- _Description of the task_
Go through the listing and return every line with "commentaires" in it.

[[ Records to use open ]]

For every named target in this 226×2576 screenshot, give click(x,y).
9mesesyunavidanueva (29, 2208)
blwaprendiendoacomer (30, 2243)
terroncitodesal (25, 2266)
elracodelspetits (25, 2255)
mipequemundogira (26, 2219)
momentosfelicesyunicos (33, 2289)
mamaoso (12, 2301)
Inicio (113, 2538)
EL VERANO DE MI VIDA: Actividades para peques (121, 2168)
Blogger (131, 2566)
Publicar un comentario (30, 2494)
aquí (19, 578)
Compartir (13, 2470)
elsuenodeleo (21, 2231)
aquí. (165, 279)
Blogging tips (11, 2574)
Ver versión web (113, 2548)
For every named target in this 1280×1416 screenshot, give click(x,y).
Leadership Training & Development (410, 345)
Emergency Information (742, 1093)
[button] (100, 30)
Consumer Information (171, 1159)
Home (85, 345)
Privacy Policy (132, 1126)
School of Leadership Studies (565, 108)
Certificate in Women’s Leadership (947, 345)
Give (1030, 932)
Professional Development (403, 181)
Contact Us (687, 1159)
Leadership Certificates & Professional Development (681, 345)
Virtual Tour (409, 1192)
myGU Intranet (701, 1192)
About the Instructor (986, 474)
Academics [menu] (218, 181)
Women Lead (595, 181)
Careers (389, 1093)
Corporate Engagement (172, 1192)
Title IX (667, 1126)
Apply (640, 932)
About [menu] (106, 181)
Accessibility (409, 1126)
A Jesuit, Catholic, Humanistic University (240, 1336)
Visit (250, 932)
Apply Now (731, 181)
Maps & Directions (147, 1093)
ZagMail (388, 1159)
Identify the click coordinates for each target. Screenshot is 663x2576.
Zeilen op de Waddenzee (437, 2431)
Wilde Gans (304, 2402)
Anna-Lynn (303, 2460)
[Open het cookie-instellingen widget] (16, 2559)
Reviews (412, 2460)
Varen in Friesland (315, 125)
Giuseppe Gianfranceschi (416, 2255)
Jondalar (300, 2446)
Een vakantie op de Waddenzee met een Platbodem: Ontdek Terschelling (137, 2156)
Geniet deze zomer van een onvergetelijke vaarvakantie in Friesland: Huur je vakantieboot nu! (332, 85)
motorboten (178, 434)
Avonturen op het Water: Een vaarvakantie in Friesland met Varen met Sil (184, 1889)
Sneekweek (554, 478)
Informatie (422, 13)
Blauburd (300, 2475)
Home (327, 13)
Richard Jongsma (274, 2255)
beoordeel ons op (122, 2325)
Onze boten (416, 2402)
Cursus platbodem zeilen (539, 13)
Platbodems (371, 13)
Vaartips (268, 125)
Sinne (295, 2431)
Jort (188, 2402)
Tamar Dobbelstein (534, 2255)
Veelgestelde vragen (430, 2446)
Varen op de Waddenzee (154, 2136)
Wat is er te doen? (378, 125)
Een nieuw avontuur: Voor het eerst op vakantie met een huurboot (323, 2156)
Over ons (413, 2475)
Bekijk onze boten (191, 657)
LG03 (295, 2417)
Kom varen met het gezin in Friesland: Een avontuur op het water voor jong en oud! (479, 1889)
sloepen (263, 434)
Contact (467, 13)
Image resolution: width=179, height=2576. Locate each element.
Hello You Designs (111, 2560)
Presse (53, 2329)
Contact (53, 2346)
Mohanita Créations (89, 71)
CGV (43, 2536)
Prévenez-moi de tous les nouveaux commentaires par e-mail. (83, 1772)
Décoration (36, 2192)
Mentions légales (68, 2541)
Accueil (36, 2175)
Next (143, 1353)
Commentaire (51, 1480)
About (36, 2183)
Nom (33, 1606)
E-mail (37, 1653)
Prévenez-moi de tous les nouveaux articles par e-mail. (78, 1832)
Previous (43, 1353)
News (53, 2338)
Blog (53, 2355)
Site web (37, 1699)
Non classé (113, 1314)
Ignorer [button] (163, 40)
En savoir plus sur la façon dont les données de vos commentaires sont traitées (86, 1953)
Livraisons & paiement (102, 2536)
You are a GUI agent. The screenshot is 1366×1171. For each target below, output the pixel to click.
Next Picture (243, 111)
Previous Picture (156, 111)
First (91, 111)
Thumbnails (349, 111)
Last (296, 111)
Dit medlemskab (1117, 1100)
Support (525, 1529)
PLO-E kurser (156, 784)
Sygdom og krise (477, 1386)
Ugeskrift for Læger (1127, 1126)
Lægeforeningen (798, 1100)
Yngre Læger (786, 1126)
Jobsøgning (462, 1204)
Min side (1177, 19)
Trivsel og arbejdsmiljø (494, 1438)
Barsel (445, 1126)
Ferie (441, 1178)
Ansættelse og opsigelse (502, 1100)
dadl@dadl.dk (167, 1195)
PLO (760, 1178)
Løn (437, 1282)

[[ Records to use closed ]]

- _Output of the task_
Prévenez-moi de tous les nouveaux commentaires par e-mail. (83, 1772)
En savoir plus sur la façon dont les données de vos commentaires sont traitées (86, 1953)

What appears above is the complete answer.